_GIVEN EXERCISE 1_
In the forum thread about choosing a Gamo or RWS pellet gun, how far away does the first poster need the gun to be accurate?
_GIVEN EXERCISE 2_
Extend the forum thread about choosing a Gamo or RWS pellet gun, picking up right after its final sentence.

==== SUPPLIED TEXT

# Advice on Gamo...or...RWS



## backyardkilla (Jul 5, 2007)

Im searching for a pellet gun to get rid of squirrels in my backyard. My budget is anything under 230 and I need the gun to be accurate from atleast 50 yards. Right now the Gamo Varmit Hunter is my number one pick because it looks awesome and got many good reviews, but I know many people hate Gamo's. Should I get the Gamo because it looks cool or go with the more boring RWS because I've heard it has better quality, and which RWS.


----------



## gray squirrel (Apr 23, 2006)

I have both branbs the orings alwas break in my gamo's.but like both brands rws is beter


----------



## Cleankill47 (Jan 19, 2006)

They're both good, just get what you want. I have a Gamo, and I would also have an RWS if I hadn't left for the military this January. Just pick the one you want more, and you'll be fine. You can't go wrong with either company.

:sniper:


----------



## mfreeman451 (Jan 24, 2008)

My favorite little varmint rifle which I think has the best bang for the buck, and I am not really that educated in all of this as I have only shot a .177 and 22lr for small game, but I have been very happy with my 120$ Ruger 10/22 and it is extremely accurate for me. I use it with just the iron sights and have no problems at all taking rabbits out at 60+ yards.

2 cents,
.m


----------



## Bgunit68 (Dec 26, 2006)

I have the hunter extreme I love it. Gamo makes a pellet rifle called the whisper. It is 1000 fps with half the noise of regular pellet rifles. It has a noise reducer on the end of the barrel (if you have neighbors). The extreme with low grain lead all the way to the PBA ammo it's quite loud. Once you break the sound barrier (around 1120fps) the noise just about doubles. But most rifles @ 1000 fps will not break that. I know the PBA boasts it will make the 1000fps around 1200fps. But I haven't noticed on my friends rifle. I have noticed that when you do break the sound barrier the pellet is very unstable. It tumbles very quickly. (Due to transonic shock wave). A few of the pellets I have shot at 35 yards actually cut the paper sideways.

========
==== STORED RECORDS

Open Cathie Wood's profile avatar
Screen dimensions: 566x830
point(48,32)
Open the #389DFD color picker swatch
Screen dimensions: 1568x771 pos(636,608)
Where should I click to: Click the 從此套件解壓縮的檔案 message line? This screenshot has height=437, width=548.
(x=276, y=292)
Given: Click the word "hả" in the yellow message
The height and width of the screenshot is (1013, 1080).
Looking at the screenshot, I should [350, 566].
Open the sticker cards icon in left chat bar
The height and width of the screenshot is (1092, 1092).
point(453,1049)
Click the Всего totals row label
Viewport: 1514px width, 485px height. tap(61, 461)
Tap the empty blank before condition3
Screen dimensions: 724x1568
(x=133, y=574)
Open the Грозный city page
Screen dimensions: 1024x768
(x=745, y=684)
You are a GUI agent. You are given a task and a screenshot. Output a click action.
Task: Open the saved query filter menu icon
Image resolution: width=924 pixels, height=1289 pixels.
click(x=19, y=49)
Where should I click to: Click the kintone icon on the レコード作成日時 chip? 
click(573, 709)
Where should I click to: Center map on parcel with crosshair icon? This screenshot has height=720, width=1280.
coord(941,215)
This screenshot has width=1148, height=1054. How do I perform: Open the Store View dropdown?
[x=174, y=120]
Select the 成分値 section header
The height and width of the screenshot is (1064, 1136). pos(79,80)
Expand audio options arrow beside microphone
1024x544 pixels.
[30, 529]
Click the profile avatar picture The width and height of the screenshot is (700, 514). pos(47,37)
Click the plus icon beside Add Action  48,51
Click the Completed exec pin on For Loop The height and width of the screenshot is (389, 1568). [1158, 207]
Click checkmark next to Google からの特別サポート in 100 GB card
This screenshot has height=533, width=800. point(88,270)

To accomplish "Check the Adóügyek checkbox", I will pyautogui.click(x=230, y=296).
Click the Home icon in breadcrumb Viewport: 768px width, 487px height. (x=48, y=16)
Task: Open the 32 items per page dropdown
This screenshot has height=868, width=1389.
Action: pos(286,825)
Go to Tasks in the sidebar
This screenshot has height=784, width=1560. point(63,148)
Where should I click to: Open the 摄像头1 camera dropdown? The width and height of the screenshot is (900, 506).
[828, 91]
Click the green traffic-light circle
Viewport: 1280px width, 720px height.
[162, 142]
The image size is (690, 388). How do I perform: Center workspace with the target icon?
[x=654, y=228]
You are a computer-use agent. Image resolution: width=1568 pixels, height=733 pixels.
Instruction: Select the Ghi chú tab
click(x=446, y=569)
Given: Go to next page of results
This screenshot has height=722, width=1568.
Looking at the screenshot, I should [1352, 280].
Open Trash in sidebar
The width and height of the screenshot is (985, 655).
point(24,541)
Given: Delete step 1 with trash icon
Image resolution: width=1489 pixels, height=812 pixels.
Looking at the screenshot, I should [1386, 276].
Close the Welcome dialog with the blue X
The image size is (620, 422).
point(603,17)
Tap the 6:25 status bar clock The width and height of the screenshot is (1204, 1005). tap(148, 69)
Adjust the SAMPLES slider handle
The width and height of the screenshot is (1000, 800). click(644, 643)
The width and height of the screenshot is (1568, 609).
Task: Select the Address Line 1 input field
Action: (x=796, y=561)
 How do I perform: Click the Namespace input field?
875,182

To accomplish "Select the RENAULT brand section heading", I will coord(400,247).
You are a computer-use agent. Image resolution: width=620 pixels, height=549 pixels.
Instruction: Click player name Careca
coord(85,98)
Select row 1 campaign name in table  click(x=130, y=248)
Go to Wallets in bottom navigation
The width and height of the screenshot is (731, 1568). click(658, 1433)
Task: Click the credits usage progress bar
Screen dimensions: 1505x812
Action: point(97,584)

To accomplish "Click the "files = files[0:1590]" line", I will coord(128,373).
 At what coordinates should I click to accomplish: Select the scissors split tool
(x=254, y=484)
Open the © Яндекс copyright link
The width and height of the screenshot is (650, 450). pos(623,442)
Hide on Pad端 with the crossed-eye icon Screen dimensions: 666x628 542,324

========

_RESPONSE 1_
At least 50 yards.

_RESPONSE 2_
----------



## scottjes000 (Jan 26, 2007)

if you got that much cash definatly the rws 
I own the model 32 rws 22 callaber works like a charm
the 22 cal drops more at long range but thats never stopped me from aiming up an inch or two.
and yes the rws rifles are great Quality


----------



## Woogie_man (Nov 18, 2006)

Go with the RWS... there aren't many Diana air rifles that are bad.

Heck over here in Iraq i use an RWS 350 Magnum to shoot alot of pidgeons as well as large crows.

But yes my vote would be the RWS... you wont be sorry


----------



## Estaban (Mar 17, 2006)

RWS 350 MAGNUM .22 does a number on crows, bushey tails, starlings & rabbits here in VT. I would go with the RWS over Gamo. you won't be sorry dude!


----------



## scottjes000 (Jan 26, 2007)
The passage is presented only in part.